- Outfielder
- Born: March 23, 1997 (age 29) New Westminster, British Columbia, Canada
- Bats: SwitchThrows: Right
- Stats at Baseball Reference

Medals
Men's baseball
Representing Canada
Pan American Games
| Silver medal – second place | 2019 Lima | Team |

= Tristan Pompey =

Canadian baseball player (born 1997)

Tristan Gabriel Pompey (born March 23, 1997) is a Canadian former professional baseball outfielder. The Miami Marlins selected him in the third round of the 2018 Major League Baseball draft after his college baseball career for the Kentucky Wildcats.

==Career==

===Amateur career===
Pompey played in the Tournament 12 showcase and for the Canadian national junior baseball team. He attended Jean Vanier Catholic Secondary School in Milton, Ontario, graduating in 2015, and committed to attend the University of Kentucky to play college baseball for the Kentucky Wildcats. The Minnesota Twins selected Pompey in the 31st round of the 2015 MLB draft, but he didn't sign. He enrolled at Kentucky. He was named All-Southeastern Conference in 2017, his sophomore year, and a Preseason All-American by Collegiate Baseball and Perfect Game in 2018. In 2017, he played collegiate summer baseball with the Wareham Gatemen of the Cape Cod Baseball League. He batted .335 in 2018, his junior year.

===Miami Marlins===
The Marlins selected Pompey in the third round, with the 89th overall selection, of the 2018 Major League Baseball draft. He signed with the Marlins, receiving a $645,000 signing bonus. The Marlins assigned him to the Gulf Coast League Marlins before promoting him to the Greensboro Grasshoppers of the Single-A South Atlantic League. After playing 24 games for Greensboro, the Marlins promoted Pompey to the Jupiter Hammerheads of the High-A Florida State League. In 52 total games between the two clubs, Pompey slashed .299/.408/.397 with three home runs, 23 RBIs, and ten stolen bases.

Pompey spent the 2019 season with Jupiter, batting .194 with 13 RBIs over 42 games. He did not play in a game in 2020 due to the cancellation of the minor league season because of the COVID-19 pandemic. In 2021, Pompey split the year between the Double-A Pensacola Blue Wahoos and Triple-A Jacksonville Jumbo Shrimp, hitting a combined .195/.314/.262 with one home run and 16 RBI in 56 total games.

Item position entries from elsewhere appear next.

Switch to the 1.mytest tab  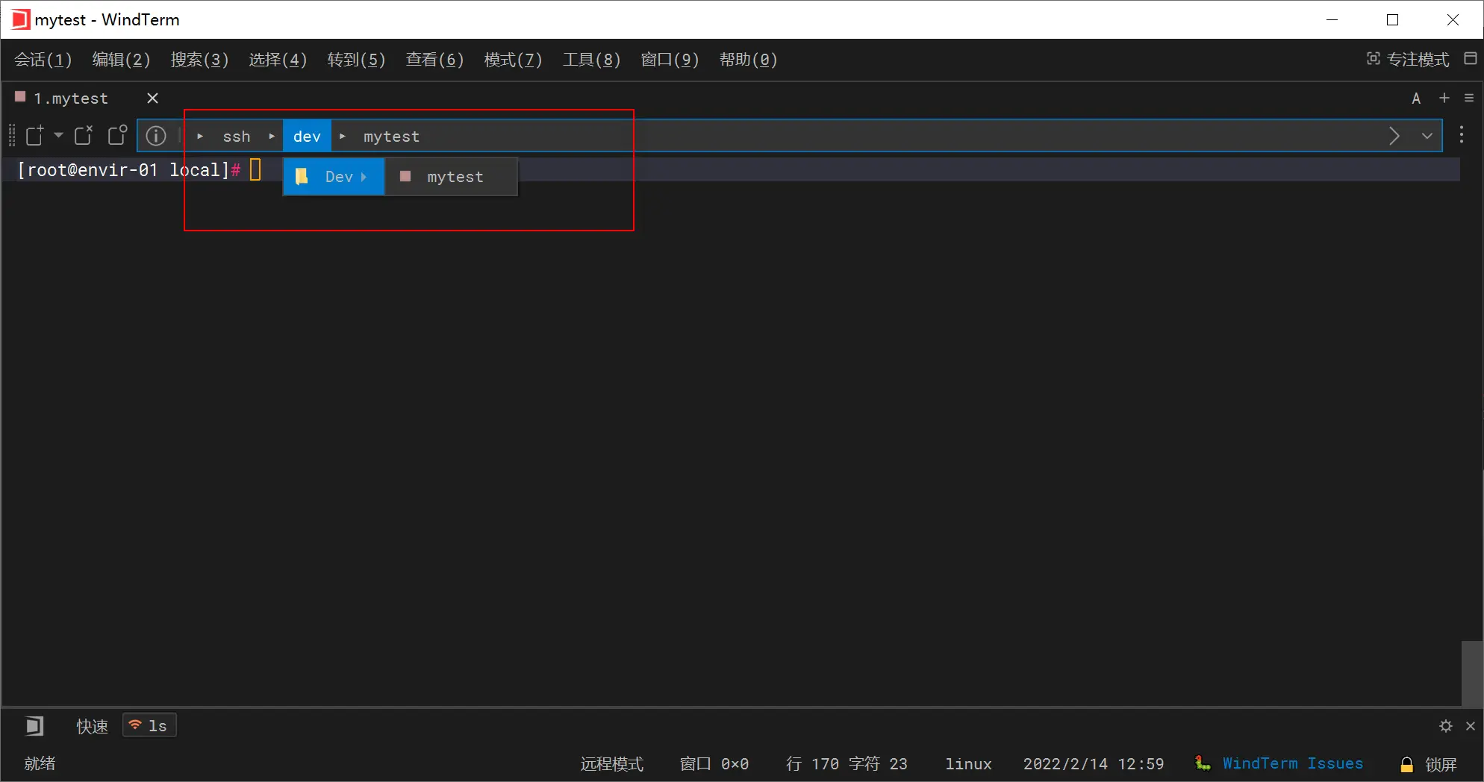[x=71, y=98]
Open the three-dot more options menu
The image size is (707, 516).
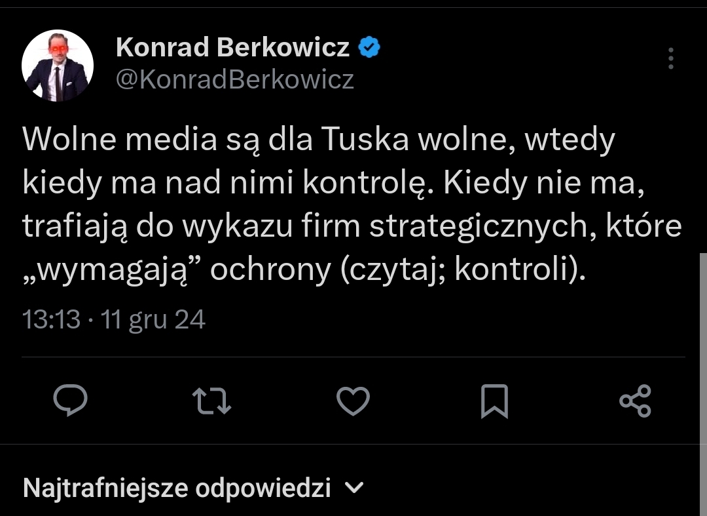(x=671, y=59)
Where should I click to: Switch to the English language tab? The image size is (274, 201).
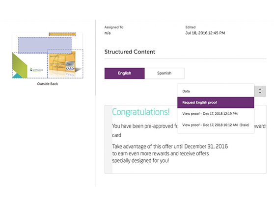[124, 73]
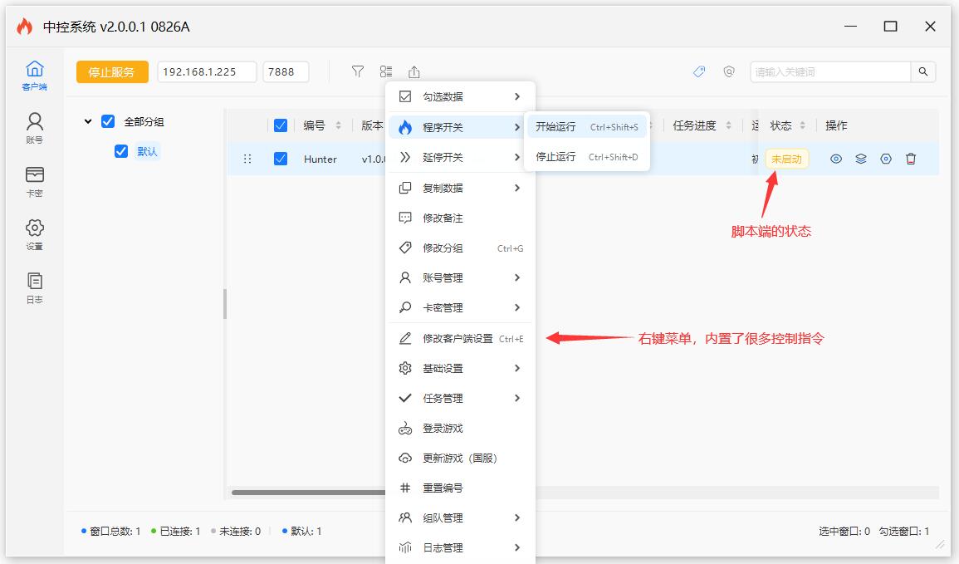
Task: Open the 日志 sidebar page
Action: [34, 287]
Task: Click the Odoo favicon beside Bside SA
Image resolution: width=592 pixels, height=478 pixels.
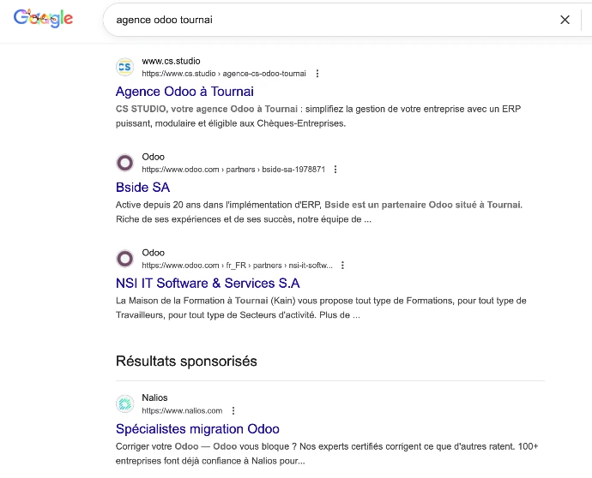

On February 5, 2022, Pompey was suspended for 50 games for his second positive test for a "drug of abuse". The Marlins released Pompey on June 14.

===Winnipeg Goldeyes===
On June 21, 2022, Pompey signed with the Winnipeg Goldeyes of the American Association of Professional Baseball. He played in only 7 games for Winnipeg, hitting .318/.444/.364 with no home runs or RBI.

===Québec Capitales===
On July 5, 2022, Pompey was traded to the Québec Capitales of the Frontier League for a player to be named later. Pompey played in 46 games for Québec, batting .215/.356/.361 with four home runs and 13 RBI. On December 5, Pompey was released by the Capitales by having his contract option declined.

===Guelph Royals===
On March 6, 2023, Pompey signed with the Guelph Royals of the Intercounty Baseball League. In 19 games for the Royals, Pompey hit .246 with one home run, five RBI, and two stolen bases.

===Lexington Legends===
On April 24, 2024, Pompey signed with the Lexington Legends of the Atlantic League of Professional Baseball. In 27 games for Lexington, he batted .185/.293/.294 with two home runs, eight RBI, and one stolen base. Pompey became a free agent following the season.

==International career==
He was selected Canada national baseball team at the 2015 U-18 Baseball World Cup, 2019 Pan American Games Qualifier. 2019 Pan American Games and 2019 WBSC Premier12.

==Personal life==
Pompey's older brother is Dalton Pompey.